Le réalisateur filme, en contre-plongée, un policier qui l’interpelle pour contrôler sa carte de presse.
Stature dominante sur un fond de ciel, le plan du CRS évoque, le temps d’une image, l’esthétique des films de propagande, et renvoie à d’autres figures de l’Autorité, d’autres incarnations de la Répression.
En filmant les réactions d’opposition des riverains et des passants qui s’attroupent, leurs protestations, leur révolte face aux arrestations et leur communion, enfin, qui fait fuir les cars de police, le cinéaste établit un lien direct avec le mouvement des Black Panthers et toutes les révolutions de l’Histoire, des plus ténues aux plus emblématiques : le soulèvement des esclaves de Spartacus, la Commune de Paris… Loin de la seule dénonciation politique, Sylvain George ouvre un temps aux « sans-paroles » et recueille leurs dis cours. « Y’en a parmi nous ici qui ont fait la guerre au pays, y’a même des rebelles qui sont là.
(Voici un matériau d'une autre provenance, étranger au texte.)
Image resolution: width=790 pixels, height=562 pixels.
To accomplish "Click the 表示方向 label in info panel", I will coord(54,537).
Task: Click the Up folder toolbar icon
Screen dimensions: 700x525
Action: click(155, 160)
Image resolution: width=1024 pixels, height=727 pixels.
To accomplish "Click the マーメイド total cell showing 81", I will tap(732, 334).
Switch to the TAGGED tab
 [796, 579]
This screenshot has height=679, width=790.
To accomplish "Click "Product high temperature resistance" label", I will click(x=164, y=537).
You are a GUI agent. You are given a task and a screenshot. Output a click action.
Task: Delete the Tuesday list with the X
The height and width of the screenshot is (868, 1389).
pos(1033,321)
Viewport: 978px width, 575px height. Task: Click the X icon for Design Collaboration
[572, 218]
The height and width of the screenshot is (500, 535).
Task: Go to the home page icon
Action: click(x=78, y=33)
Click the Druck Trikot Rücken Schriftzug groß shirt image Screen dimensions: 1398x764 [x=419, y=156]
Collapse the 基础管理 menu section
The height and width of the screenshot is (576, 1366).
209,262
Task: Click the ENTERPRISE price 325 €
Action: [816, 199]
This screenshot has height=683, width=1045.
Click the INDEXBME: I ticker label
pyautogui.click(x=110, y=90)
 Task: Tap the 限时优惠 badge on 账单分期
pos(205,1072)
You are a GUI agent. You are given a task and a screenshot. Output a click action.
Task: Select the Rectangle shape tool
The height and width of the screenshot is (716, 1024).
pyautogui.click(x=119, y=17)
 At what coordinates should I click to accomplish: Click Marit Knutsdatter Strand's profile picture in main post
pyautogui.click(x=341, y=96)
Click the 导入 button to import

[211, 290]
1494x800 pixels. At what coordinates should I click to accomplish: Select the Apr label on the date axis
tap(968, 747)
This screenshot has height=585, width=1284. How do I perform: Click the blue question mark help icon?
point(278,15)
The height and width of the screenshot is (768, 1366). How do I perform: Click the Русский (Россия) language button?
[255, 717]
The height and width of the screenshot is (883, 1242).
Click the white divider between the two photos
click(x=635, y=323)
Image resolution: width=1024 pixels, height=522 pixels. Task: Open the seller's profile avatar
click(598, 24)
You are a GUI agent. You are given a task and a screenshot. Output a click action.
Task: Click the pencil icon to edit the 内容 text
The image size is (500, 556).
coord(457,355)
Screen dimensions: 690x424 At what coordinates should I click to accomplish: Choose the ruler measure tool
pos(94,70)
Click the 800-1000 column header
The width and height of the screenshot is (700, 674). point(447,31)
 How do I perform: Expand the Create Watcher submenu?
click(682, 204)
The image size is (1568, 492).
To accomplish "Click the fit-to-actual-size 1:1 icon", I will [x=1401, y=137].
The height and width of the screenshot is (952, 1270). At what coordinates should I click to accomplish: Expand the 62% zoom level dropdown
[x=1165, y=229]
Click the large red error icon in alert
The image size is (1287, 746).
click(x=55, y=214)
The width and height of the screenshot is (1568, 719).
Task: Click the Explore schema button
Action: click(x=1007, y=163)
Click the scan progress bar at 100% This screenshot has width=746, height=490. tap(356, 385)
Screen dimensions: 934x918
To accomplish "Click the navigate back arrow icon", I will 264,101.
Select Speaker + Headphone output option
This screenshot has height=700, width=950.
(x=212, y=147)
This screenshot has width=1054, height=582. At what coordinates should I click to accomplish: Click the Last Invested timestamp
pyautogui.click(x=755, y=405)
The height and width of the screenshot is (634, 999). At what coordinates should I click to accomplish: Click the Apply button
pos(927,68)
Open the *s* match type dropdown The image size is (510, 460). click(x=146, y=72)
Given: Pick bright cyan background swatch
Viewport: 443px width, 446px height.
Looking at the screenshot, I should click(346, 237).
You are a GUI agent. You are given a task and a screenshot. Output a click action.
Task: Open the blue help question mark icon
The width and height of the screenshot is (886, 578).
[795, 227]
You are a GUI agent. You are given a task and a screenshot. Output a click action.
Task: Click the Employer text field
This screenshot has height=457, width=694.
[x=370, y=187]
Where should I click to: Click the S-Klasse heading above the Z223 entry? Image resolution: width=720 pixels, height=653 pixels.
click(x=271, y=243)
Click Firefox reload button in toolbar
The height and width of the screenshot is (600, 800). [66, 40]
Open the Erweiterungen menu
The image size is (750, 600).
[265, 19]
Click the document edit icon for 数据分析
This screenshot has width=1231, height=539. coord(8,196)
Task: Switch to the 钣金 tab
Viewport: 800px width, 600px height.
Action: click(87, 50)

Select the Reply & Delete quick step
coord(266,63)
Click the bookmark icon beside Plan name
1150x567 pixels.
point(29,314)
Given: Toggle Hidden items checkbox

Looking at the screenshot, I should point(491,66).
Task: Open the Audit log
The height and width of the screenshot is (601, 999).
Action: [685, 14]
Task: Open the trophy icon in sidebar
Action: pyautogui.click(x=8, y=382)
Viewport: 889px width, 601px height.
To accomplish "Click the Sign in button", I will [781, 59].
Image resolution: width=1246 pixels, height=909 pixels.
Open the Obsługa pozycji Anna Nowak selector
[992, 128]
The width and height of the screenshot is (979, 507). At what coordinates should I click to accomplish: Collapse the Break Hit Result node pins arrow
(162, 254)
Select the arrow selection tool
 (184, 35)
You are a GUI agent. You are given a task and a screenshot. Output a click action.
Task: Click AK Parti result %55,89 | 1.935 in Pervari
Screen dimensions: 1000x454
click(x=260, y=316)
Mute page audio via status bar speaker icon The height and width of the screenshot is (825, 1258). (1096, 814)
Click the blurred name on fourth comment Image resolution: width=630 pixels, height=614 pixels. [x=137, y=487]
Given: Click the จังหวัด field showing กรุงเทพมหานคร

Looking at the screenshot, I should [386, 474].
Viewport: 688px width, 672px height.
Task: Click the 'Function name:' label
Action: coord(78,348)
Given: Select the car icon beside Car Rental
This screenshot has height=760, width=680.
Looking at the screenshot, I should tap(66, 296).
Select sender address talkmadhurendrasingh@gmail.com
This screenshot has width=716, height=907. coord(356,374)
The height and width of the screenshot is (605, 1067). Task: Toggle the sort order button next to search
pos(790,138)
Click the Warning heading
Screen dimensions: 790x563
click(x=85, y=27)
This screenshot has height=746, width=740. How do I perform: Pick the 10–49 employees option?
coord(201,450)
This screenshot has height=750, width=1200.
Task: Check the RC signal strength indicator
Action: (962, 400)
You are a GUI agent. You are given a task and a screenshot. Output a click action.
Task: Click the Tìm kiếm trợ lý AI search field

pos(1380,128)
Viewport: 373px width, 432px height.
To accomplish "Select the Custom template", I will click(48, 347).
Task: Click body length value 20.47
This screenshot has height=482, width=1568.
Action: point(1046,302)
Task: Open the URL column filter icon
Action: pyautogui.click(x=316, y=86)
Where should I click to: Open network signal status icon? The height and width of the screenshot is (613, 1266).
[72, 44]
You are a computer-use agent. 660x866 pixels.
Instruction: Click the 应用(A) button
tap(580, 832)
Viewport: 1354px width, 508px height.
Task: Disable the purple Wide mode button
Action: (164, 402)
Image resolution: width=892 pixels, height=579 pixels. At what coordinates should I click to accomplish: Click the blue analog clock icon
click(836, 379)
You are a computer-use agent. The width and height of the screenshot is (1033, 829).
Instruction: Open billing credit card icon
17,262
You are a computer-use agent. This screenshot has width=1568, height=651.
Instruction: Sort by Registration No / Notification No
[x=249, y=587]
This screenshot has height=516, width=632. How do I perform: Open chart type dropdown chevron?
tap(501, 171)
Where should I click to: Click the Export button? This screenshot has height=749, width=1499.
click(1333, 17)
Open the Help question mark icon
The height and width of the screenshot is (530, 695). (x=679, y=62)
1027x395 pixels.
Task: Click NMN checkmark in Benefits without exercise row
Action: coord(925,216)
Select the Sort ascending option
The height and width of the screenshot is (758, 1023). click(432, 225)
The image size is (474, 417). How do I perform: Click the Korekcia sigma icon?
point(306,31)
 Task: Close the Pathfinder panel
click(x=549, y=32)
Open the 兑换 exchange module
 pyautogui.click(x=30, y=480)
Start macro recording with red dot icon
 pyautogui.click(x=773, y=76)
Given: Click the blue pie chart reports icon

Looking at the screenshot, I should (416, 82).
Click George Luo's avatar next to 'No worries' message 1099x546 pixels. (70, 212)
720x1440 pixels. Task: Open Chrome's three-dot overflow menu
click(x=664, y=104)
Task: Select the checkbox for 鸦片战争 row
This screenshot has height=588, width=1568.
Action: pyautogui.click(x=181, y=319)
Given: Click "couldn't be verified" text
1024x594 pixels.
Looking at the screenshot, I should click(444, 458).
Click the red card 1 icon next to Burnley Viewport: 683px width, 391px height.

Mais on se calme pour les papiers… » Cette parole d’un manifestant à l’adresse de la caméra nous rappelle les guerres qui déchirent le continent africain, le ravage des machettes et les causes de l’exil.
Tous ces partis pris stylistiques permettent au réalisateur d’appréhender l’Histoire dans une autre forme de temporalité : les moments historiques se réfléchis- sent les uns les autres, entrent en correspondance, bousculent notre conscience. Philosophe de formation ayant travaillé sur les Thèses sur le concept d’histoire de Walter Benjamin, Sylvain George en finit avec les précautions d’usage et pose les analogies entre les événements actuels et la barbarie d’hier dont, assoupis, nous nous croyions débarrassés.
Anita Jans
- Le titre de l’article est extrait du Manifeste et Journal de tournage de Sylvain George, à paraître.
- Freedom Now Suite de Max Roach et Abbey Lincoln, 1960.